> _Material to process_

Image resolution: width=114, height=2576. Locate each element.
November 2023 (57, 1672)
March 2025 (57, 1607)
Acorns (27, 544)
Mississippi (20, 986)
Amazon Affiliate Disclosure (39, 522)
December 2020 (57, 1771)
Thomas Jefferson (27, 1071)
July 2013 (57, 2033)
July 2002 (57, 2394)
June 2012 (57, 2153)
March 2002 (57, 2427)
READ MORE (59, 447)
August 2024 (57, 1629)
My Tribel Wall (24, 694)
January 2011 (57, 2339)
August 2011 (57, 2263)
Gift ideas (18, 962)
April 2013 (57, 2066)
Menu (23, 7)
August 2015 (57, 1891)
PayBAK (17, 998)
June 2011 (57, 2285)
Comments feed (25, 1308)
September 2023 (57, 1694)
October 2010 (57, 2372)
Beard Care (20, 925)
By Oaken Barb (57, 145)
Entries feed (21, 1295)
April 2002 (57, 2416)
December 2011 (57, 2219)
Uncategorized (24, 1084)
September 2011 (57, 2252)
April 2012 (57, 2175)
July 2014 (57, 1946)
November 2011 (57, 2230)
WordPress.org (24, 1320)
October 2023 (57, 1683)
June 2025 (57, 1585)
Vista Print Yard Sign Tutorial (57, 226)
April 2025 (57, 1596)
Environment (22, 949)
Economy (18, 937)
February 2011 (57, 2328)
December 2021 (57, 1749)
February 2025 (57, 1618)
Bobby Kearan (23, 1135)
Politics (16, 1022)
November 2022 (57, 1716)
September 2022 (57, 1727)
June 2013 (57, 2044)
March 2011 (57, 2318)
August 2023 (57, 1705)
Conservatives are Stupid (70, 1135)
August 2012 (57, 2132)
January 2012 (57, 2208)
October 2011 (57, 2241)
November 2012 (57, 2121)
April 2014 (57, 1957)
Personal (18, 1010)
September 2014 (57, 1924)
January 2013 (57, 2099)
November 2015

> _Exercise_
Each of the entries must be set down exactly, none omitted.

> _Answer to this exercise_
Image resolution: width=114, height=2576. Locate each element.
November 2023 (57, 1672)
March 2025 (57, 1607)
Acorns (27, 544)
Mississippi (20, 986)
Amazon Affiliate Disclosure (39, 522)
December 2020 (57, 1771)
Thomas Jefferson (27, 1071)
July 2013 (57, 2033)
July 2002 (57, 2394)
June 2012 (57, 2153)
March 2002 (57, 2427)
READ MORE (59, 447)
August 2024 (57, 1629)
My Tribel Wall (24, 694)
January 2011 (57, 2339)
August 2011 (57, 2263)
Gift ideas (18, 962)
April 2013 (57, 2066)
Menu (23, 7)
August 2015 (57, 1891)
PayBAK (17, 998)
June 2011 (57, 2285)
Comments feed (25, 1308)
September 2023 (57, 1694)
October 2010 (57, 2372)
Beard Care (20, 925)
By Oaken Barb (57, 145)
Entries feed (21, 1295)
April 2002 (57, 2416)
December 2011 (57, 2219)
Uncategorized (24, 1084)
September 2011 (57, 2252)
April 2012 (57, 2175)
July 2014 (57, 1946)
November 2011 (57, 2230)
WordPress.org (24, 1320)
October 2023 (57, 1683)
June 2025 (57, 1585)
Vista Print Yard Sign Tutorial (57, 226)
April 2025 (57, 1596)
Environment (22, 949)
Economy (18, 937)
February 2011 (57, 2328)
December 2021 (57, 1749)
February 2025 (57, 1618)
Bobby Kearan (23, 1135)
Politics (16, 1022)
November 2022 (57, 1716)
September 2022 (57, 1727)
June 2013 (57, 2044)
March 2011 (57, 2318)
August 2023 (57, 1705)
Conservatives are Stupid (70, 1135)
August 2012 (57, 2132)
January 2012 (57, 2208)
October 2011 (57, 2241)
November 2012 (57, 2121)
April 2014 (57, 1957)
Personal (18, 1010)
September 2014 (57, 1924)
January 2013 (57, 2099)
November 2015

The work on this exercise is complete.